* _Aim of the task_
Pick out every row below that contains the word "Select" and copy each of those rows in full.

* _Supplied data_
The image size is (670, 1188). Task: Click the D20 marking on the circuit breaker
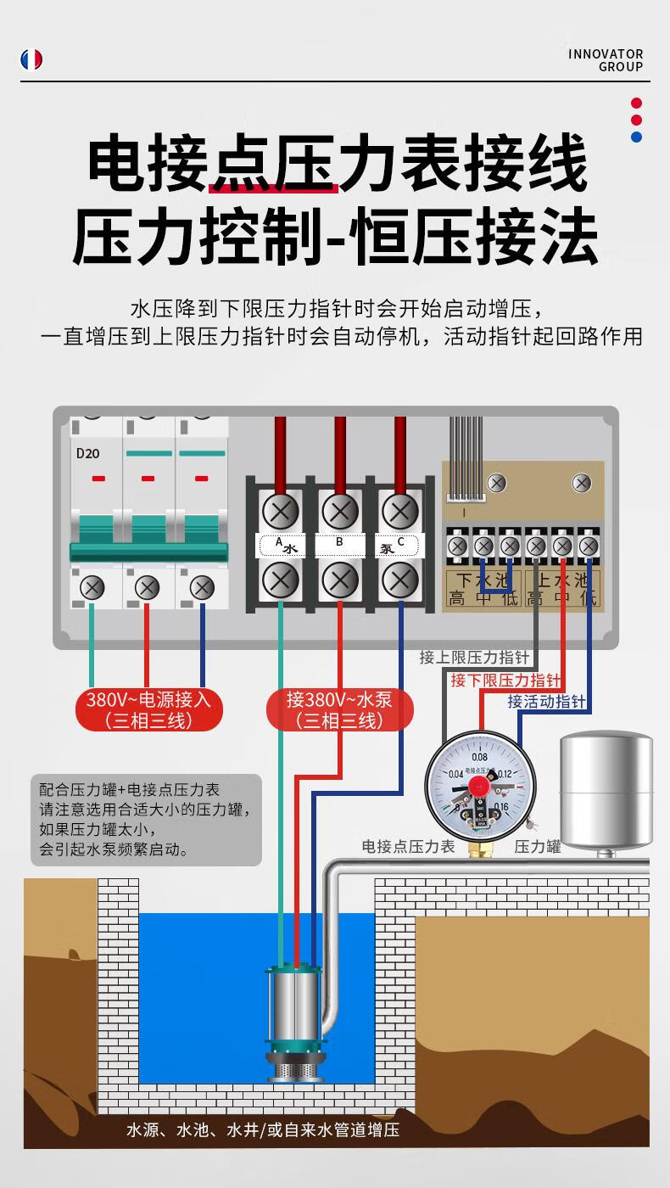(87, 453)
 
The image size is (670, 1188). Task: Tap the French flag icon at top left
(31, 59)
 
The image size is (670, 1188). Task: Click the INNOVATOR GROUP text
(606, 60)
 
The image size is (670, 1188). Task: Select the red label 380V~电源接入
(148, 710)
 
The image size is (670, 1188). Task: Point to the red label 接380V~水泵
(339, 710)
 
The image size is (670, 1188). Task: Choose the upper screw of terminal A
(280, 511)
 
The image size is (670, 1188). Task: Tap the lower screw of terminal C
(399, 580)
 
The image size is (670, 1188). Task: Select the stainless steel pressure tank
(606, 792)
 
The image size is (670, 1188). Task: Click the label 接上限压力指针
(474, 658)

* * *

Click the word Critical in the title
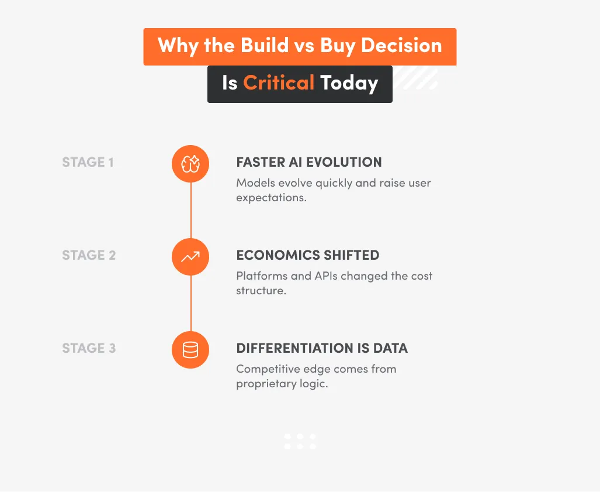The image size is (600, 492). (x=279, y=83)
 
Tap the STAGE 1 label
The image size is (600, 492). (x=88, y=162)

==

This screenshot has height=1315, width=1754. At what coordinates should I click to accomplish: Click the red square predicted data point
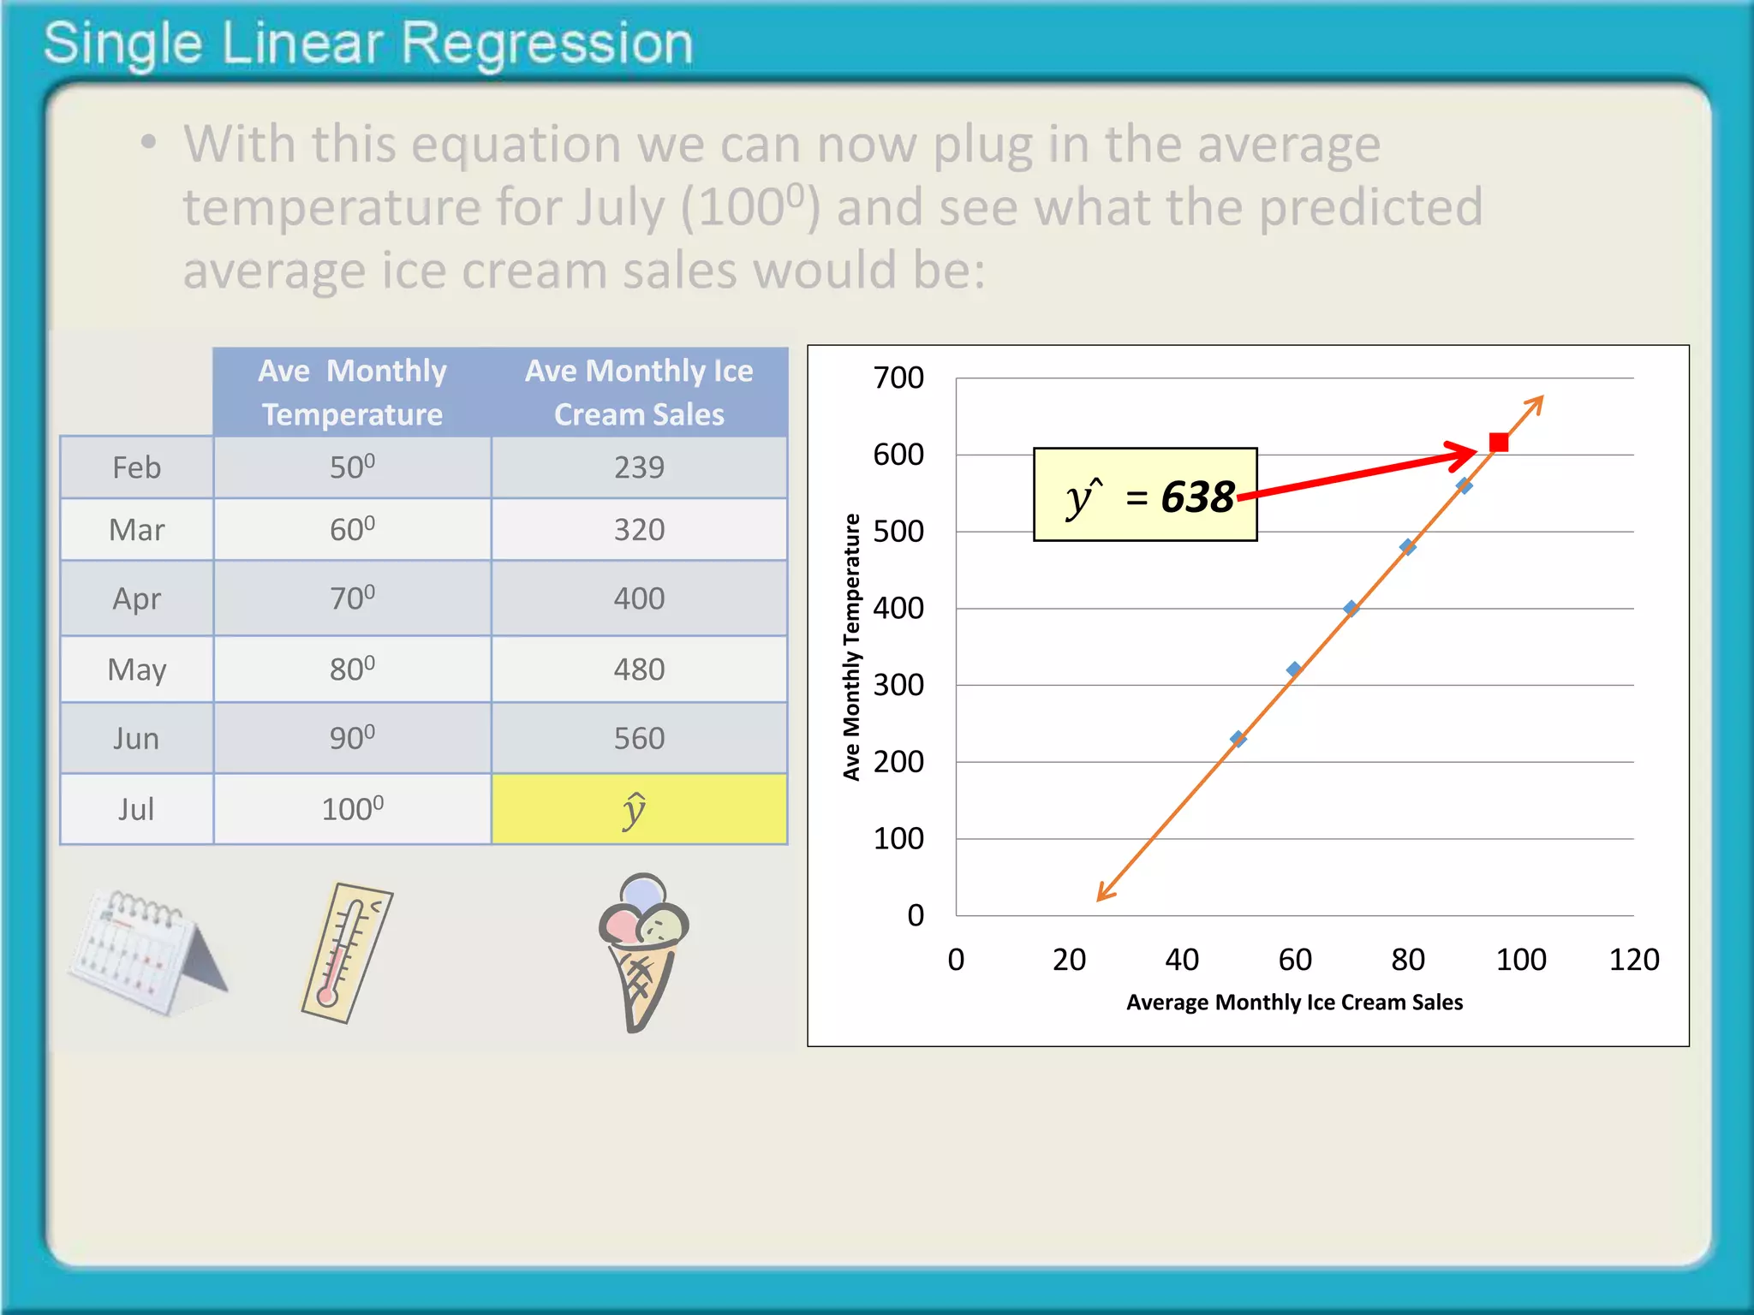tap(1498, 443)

* _Complete response_
The image size is (670, 1188). Task: Select the red label 380V~电源接入
The image size is (670, 1188). Task: Select the stainless steel pressure tank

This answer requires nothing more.